Tournant une nouvelle page de la démarche de la Banque en matière de promotion du développement et de la biodiversité, Zoellick a indiqué que la Banque mondiale non seulement préserverait les écosystèmes, mais s’emploierait aussi à les améliorer par le biais de ses investissements dans l’infrastructure.

 

«La Banque mondiale ne financera aucun projet d’infrastructure qui a une incidence négative sur les zones de reproduction du tigre  -- zones que les «pays du titre» envisagent de déclarer inviolables,» a-t-il indiqué. «Les interventions traditionnelles ne doivent pas faire oublier la diversité biologique.  Les avantages économiques à court terme ne doivent pas se réaliser au détriment des écosystèmes vitaux,» a-t-il ajouté.

 

Zoellick a indiqué que la Banque mondiale collaborait avec le Népal, la Malaisie, WWF et d’autres parties intéressées à l’élaboration de l’initiative Wildlife Premium Market, pour compléter le programme des Nations Unies sur la Réduction des émissions dues au déboisement et à la dégradation des forêts, dénommé REDD+.  Cette initiative ajoutera de la valeur aux espèces sauvages vivant dans la forêt et offrira des paiements aux populations locales afin qu’elles les protègent, y compris le tigre à l’état sauvage.

 

D’une manière plus générale, la Banque œuvre avec les gouvernements pour les aider à fonder leurs comptes nationaux sur des considérations écologiques afin que leurs bilans traduisent la valeur des forêts et des espèces sauvages, en particulier au profit des populations locales.

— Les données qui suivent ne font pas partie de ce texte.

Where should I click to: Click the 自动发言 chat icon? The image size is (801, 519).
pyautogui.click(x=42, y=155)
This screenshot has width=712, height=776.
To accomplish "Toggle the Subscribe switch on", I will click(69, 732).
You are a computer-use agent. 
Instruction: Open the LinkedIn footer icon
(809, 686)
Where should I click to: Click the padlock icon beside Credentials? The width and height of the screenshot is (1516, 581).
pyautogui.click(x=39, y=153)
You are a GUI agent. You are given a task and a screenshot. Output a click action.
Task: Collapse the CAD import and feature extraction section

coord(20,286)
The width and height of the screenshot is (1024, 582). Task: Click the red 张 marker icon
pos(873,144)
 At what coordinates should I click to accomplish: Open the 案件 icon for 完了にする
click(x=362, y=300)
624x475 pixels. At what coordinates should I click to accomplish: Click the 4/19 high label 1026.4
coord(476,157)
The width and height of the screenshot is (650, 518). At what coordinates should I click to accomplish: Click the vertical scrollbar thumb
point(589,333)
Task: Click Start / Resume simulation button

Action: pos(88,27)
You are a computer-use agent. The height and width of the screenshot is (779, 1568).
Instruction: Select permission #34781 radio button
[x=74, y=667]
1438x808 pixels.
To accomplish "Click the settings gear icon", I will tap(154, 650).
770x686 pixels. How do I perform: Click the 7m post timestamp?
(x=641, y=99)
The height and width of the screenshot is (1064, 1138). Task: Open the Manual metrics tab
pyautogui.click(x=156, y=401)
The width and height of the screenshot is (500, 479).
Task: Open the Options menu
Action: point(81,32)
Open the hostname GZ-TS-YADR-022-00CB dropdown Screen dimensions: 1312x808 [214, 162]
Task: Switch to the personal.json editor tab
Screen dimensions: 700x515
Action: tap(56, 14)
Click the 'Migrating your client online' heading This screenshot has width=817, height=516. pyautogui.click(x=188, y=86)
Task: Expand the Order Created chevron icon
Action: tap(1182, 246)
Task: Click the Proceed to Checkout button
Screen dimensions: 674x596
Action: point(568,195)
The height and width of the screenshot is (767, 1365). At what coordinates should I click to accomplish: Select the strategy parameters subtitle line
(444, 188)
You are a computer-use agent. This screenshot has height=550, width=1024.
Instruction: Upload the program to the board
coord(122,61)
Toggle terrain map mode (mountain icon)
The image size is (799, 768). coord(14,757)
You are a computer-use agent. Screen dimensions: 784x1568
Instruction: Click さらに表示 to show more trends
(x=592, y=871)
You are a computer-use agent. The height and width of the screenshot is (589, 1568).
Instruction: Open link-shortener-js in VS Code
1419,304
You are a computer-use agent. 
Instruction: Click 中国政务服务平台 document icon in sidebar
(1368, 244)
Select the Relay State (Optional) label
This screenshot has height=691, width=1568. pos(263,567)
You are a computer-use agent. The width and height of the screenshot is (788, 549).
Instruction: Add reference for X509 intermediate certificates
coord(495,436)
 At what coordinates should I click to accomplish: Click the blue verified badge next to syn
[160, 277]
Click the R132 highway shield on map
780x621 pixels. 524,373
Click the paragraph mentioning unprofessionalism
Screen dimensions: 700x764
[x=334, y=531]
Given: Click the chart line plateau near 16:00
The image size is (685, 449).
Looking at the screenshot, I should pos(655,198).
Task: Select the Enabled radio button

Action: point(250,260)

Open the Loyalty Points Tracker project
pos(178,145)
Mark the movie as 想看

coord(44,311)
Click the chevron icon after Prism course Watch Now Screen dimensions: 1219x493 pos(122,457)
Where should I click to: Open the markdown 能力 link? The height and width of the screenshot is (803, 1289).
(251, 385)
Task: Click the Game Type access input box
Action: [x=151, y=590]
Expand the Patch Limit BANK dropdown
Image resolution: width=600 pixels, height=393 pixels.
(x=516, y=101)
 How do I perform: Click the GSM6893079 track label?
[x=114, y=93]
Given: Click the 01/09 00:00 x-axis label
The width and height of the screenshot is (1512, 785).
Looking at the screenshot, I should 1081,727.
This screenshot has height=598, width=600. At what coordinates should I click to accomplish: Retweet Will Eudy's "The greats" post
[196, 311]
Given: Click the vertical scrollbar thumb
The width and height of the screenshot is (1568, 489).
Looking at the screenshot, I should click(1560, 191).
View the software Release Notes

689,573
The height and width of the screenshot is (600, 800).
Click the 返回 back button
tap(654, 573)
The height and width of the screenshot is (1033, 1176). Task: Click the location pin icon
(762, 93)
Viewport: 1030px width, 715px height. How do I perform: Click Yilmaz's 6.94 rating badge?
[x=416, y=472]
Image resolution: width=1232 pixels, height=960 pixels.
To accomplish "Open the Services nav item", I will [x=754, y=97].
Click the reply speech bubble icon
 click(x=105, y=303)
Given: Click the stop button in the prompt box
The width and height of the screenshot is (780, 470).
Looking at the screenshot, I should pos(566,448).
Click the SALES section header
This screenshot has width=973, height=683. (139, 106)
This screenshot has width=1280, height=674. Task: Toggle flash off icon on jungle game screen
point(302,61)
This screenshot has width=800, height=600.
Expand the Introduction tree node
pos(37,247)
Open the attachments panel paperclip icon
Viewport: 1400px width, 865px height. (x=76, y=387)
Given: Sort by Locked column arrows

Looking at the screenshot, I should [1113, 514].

Ce principe de comptabilité fondée sur la richesse naturelle, annoncé par Zoellick en octobre à la conférence de Nagoya sur la biodiversité, pourrait aider les pays à déterminer la valeur de l’habitat du tigre, par exemple, en tant que destination d’écotourisme.

 

«Nous n’avons plus beaucoup de temps. Nous n’avons pas droit à l’erreur alors qu’il ne reste plus que quelque 3 200 tigres à l’état sauvage. Ce sommet met en évidence la dernière chance pour cet animal extraordinaire,» a déclaré Zoellick.